ミスった。言うべきじゃなかった。 俺は大きなため息を付きながら、部屋の奥にあるデスクに戻った。 とりあえずノートPCを立ち上げる。バインダーを手にして、今日のトレーニングの内容をデータとして打ち込んでいく。 「ふぅ……」 俺はあるフォルダを開いた。この間のURA-NOWの特集で使った写真データ。今後のスカーレットの広報用として買い取ったものだ。 それを改めて見る。 ……最高に、美しく可愛いと思う。俺の愛バ、という言葉を使うにはためらわれてしまうほどの美貌、それにスタイルだ。まだ十代半ばでこれなのだから末恐ろしい。 外見だけでなく、常に一番を求め続ける向上心、芯のブレなさはもちろん強く惹きつけられるものだ。 できれば彼女が大人になるまで、そしてその先も……隣にいられたらと思う。 画像スライドしていくと、夏合宿での画像なども出てきた。このときは自由時間の際にプライベートな水着も着たんだっけ。ビキニタイプなのでトレセン学園の指定水着よりも胸が強調されて、その大きさがよく分かる。 その胸よりも。 「まあ……俺はどっちかと言うと、太もも派かな」 俺はつぶやいた。雑誌で特集を組まれて以来、ウマッターではスカーレットの胸だけでなく、太ももの注目が集まっているらしい。まあ何度もあった流れではあるが。 彼女の水着姿の写真を眺める。 「やっぱりスカートレットの太い太ももはいいな」 俺は一人、言葉を漏らした。

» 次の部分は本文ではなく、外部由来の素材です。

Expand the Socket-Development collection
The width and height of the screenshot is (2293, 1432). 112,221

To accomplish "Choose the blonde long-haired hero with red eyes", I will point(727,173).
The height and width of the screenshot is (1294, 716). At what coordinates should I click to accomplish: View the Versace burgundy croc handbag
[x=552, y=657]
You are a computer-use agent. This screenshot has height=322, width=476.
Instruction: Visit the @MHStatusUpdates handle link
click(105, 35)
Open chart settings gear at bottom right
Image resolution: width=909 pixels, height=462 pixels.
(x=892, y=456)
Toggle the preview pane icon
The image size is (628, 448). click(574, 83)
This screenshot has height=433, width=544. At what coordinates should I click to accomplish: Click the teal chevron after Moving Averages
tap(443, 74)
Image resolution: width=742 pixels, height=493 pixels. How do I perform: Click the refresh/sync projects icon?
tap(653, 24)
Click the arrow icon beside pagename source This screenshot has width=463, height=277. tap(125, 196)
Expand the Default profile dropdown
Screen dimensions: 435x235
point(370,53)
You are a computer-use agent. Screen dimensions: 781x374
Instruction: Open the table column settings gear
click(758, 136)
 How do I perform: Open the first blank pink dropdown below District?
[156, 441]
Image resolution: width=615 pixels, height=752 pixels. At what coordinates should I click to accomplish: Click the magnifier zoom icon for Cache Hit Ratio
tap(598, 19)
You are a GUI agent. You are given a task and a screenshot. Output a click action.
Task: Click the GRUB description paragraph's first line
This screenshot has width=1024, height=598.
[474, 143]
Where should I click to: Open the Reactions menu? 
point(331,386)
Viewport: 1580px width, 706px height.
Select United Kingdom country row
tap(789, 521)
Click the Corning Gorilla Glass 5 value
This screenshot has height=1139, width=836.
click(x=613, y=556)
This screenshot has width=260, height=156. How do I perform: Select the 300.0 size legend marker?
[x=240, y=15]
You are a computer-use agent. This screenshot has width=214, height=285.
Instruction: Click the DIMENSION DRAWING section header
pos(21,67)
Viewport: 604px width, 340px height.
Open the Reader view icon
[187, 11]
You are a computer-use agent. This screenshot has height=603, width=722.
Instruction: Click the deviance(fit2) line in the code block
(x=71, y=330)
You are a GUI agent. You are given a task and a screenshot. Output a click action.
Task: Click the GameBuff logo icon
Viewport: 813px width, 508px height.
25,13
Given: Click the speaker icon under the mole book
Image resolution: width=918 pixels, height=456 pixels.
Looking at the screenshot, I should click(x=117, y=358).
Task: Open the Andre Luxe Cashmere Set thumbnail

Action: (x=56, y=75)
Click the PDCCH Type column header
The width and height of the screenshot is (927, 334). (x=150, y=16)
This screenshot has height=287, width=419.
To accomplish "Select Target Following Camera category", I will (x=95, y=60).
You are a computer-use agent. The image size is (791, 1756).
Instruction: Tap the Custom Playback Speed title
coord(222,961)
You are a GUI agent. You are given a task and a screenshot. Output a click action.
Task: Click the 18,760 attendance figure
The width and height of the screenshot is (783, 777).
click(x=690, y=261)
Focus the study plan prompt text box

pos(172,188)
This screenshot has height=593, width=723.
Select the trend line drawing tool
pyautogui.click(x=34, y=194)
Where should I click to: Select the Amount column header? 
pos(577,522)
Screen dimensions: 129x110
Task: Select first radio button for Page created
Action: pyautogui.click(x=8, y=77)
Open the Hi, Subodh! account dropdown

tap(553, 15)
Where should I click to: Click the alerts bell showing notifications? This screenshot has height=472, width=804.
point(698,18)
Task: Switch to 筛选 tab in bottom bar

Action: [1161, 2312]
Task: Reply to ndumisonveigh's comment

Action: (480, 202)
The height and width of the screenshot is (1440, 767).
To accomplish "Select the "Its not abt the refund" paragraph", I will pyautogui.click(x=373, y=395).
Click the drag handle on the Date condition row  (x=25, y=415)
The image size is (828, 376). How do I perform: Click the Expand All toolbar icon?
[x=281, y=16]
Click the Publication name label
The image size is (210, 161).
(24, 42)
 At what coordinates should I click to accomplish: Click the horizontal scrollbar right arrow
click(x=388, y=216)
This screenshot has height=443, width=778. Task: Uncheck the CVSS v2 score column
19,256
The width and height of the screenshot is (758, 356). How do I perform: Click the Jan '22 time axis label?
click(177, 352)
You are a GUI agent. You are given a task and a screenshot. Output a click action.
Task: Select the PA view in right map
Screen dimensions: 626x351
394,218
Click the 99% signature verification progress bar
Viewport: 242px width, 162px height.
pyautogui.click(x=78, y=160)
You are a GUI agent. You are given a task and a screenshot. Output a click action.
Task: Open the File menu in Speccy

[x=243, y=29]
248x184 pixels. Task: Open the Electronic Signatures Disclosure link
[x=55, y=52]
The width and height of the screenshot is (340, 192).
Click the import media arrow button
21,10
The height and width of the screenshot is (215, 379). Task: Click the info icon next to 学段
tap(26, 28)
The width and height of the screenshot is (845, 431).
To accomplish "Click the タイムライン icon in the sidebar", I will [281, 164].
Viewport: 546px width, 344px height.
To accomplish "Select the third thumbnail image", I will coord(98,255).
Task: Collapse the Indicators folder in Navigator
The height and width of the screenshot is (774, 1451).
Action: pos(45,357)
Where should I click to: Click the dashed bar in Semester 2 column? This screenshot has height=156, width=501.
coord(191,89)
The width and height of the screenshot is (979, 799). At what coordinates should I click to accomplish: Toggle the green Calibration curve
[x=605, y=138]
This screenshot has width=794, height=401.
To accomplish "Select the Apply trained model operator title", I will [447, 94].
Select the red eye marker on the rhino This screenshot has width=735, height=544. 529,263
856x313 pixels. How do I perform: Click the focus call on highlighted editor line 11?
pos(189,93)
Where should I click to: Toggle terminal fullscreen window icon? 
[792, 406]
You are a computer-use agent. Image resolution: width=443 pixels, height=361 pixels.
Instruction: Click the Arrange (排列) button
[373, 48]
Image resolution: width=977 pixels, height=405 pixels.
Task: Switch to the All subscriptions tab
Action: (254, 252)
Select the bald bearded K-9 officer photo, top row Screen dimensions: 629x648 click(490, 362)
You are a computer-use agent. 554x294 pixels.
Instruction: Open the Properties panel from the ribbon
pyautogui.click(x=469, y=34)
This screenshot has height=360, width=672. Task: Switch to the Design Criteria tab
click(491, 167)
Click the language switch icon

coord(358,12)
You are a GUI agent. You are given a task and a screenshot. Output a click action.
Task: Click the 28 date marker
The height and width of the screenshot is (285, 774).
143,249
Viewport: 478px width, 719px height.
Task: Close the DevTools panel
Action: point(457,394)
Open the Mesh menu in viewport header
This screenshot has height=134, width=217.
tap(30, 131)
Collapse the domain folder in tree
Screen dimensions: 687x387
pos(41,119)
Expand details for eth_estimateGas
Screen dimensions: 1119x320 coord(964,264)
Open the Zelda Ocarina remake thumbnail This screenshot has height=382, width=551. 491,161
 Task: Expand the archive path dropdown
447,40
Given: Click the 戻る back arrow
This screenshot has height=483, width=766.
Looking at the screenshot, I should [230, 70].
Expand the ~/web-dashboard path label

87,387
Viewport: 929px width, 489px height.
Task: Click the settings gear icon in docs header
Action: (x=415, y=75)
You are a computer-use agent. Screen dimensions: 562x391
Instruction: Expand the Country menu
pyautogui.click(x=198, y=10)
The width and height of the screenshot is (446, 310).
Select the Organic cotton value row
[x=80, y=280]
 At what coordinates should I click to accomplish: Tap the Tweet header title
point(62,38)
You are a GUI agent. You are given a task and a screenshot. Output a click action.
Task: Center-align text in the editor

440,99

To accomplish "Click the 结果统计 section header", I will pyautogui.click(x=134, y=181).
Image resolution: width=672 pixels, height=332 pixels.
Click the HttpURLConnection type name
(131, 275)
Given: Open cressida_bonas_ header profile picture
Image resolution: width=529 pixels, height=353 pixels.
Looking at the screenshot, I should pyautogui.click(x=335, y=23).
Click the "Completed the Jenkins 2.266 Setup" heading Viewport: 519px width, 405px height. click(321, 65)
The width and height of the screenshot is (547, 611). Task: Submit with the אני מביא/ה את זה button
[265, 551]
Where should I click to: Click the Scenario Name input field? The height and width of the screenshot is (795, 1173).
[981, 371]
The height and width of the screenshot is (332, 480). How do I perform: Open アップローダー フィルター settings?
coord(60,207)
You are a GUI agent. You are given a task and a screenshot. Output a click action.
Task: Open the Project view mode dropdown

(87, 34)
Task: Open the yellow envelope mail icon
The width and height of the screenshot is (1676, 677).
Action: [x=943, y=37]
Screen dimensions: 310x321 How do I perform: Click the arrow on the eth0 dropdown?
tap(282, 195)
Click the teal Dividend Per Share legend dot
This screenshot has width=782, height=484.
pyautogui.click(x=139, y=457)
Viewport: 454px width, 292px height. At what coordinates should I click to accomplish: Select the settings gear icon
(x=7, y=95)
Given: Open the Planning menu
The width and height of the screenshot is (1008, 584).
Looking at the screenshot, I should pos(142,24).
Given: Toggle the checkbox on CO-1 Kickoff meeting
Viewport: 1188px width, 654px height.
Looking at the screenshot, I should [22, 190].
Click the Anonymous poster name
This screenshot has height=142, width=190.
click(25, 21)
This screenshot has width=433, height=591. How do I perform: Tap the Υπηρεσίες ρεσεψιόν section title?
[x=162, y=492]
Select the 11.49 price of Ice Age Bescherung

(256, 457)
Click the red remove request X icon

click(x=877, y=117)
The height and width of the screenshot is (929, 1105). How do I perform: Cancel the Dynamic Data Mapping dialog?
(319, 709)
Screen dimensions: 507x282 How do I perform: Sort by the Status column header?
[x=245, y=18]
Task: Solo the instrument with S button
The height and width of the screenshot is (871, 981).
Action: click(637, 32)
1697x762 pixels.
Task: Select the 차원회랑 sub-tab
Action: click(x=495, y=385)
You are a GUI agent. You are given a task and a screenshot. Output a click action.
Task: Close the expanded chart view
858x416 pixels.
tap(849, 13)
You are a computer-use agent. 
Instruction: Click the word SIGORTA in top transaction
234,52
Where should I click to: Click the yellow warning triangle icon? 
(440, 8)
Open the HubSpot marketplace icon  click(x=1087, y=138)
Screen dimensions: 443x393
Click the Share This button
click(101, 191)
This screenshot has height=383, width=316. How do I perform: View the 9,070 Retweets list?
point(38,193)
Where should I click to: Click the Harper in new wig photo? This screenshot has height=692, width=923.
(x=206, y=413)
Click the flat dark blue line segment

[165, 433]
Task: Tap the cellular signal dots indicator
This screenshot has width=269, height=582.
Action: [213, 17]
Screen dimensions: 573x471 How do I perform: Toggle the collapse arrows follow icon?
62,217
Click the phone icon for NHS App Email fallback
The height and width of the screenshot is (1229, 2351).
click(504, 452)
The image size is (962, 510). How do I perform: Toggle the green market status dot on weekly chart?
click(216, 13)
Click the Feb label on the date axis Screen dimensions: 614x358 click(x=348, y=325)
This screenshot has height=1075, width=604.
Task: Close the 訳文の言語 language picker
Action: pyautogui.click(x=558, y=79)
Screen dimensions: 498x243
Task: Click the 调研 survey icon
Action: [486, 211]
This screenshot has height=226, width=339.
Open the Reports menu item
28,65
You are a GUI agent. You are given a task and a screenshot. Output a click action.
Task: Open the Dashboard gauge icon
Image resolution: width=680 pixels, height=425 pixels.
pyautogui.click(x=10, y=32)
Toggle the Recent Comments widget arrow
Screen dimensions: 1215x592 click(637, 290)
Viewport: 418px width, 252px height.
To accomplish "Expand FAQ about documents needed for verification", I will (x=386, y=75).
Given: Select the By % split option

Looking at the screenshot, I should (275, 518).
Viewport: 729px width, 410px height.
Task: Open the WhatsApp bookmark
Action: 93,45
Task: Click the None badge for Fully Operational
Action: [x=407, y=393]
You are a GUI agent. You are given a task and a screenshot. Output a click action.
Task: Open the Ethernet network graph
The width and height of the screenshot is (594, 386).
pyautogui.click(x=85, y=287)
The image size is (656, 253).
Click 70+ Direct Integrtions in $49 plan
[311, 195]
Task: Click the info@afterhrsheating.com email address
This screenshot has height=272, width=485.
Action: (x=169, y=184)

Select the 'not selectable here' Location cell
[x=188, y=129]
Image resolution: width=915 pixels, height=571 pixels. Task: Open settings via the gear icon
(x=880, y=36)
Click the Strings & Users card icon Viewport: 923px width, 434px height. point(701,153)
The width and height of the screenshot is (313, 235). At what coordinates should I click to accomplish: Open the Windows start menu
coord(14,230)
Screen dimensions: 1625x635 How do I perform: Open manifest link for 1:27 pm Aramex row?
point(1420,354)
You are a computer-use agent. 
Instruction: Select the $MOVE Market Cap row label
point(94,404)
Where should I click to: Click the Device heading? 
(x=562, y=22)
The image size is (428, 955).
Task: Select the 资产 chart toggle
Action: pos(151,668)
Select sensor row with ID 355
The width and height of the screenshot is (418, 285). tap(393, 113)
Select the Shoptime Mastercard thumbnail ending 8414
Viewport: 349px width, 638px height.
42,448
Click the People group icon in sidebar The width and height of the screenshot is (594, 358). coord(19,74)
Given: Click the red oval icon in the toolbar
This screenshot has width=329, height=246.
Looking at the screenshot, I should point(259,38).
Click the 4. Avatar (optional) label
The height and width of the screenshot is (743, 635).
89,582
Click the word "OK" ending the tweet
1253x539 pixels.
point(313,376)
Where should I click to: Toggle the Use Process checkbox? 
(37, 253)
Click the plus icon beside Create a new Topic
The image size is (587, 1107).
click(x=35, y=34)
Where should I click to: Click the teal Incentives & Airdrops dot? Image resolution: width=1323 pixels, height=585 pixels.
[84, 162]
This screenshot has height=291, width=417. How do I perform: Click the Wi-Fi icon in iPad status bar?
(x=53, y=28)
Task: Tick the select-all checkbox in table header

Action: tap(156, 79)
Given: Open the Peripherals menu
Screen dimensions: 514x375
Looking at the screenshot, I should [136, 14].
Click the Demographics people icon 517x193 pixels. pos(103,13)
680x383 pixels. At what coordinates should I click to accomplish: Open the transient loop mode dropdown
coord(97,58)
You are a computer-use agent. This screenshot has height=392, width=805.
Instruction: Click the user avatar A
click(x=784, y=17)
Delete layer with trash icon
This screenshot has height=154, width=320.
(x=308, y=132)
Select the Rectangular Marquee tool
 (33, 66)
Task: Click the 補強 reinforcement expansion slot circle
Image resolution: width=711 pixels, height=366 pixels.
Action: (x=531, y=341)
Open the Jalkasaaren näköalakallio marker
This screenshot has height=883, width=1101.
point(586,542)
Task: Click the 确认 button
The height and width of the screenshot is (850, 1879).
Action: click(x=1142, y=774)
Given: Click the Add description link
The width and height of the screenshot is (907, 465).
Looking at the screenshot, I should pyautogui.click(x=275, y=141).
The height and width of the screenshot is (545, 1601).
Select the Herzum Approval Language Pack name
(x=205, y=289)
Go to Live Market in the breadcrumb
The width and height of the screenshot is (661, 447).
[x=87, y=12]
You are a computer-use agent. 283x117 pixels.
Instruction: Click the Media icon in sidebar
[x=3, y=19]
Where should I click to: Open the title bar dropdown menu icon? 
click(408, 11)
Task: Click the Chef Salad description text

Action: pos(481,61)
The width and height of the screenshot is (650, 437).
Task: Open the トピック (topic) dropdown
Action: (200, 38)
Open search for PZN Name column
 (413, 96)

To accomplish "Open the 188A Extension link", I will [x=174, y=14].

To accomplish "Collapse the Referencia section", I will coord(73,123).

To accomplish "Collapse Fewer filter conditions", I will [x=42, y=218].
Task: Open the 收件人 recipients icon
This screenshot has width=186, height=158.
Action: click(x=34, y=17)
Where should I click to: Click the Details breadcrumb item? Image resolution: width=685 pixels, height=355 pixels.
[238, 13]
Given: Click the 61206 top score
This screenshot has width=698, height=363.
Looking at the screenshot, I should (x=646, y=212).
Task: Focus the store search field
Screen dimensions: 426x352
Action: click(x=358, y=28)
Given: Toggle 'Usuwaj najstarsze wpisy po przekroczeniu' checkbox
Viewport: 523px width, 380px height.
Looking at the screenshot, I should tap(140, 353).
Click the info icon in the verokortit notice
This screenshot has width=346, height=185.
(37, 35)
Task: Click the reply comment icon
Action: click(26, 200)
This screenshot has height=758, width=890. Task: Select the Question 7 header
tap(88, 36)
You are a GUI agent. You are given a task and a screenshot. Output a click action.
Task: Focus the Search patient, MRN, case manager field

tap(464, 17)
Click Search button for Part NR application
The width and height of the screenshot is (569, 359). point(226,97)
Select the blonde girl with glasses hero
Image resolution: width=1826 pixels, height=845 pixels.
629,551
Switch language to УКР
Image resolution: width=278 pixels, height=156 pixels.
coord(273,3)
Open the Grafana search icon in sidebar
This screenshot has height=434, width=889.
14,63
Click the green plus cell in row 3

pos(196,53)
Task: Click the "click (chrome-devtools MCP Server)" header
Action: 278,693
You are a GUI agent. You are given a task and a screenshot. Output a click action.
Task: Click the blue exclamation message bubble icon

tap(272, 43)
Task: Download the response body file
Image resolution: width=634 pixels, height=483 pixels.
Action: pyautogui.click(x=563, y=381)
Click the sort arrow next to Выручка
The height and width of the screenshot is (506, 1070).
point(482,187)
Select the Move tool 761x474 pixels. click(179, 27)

その瞬間。部屋の引き戸がバンと開け放たれた。 さっき同様に生足を晒したブルマ姿のままのスカーレットが、ズカズカと大股開きでデスクに歩み寄ってくる。 ドアのすぐ外にいた? まさか聞かれたとか? 「もう一度聞くけど。アタシのどこが魅力的だと思う?」 太ももを見せつけるように、少し前と同じように仁王立ちする彼女に。 「太い太ももが、すごく力強くて健康的でいいと思う」 俺は観念して答えた。 「……太いは余計でしょ。ま、許してあげる」 スカーレットが俺のノートPCを覗き込む。 「ふーん。気に入ったんだ? そういえばさ、ウマッターでアタシの太ももに挟まれたい、なんてつぶやきあったけど……アンタにやってあげよっか?」 彼女が少し顔を赤くしつつもちょっとニヤニヤしながら、一歩踏み出してきた。 「いや、流石に……首の骨が折れそうだから、やめとく」 「は? なんでアンタ首を挟むつもりなのよ。変態。そういうのは、もっと……」 もっと、なんだろうか。 「なんでもないわよ! アタシの太ももは太くないわよね!?」 「ハイ」 失言のオンパレードでもう何も言えそうにない。俺は黙って肯定した。 「よろしい。じゃ、そういうことで」 再び大股でトレーナー室から出ていくスカーレットは機嫌がいいのか悪いのか、よくわからない。 ともかく。 「……なんでナチュラルに首とか言ったんだよ、俺は……」 素直に言いすぎだろ。あるいは上手く答えればワンチャンあったか? いやいやマズいだろ。 俺は再び写真をもう一度眺めて。今後のことを考えつつため息をついた。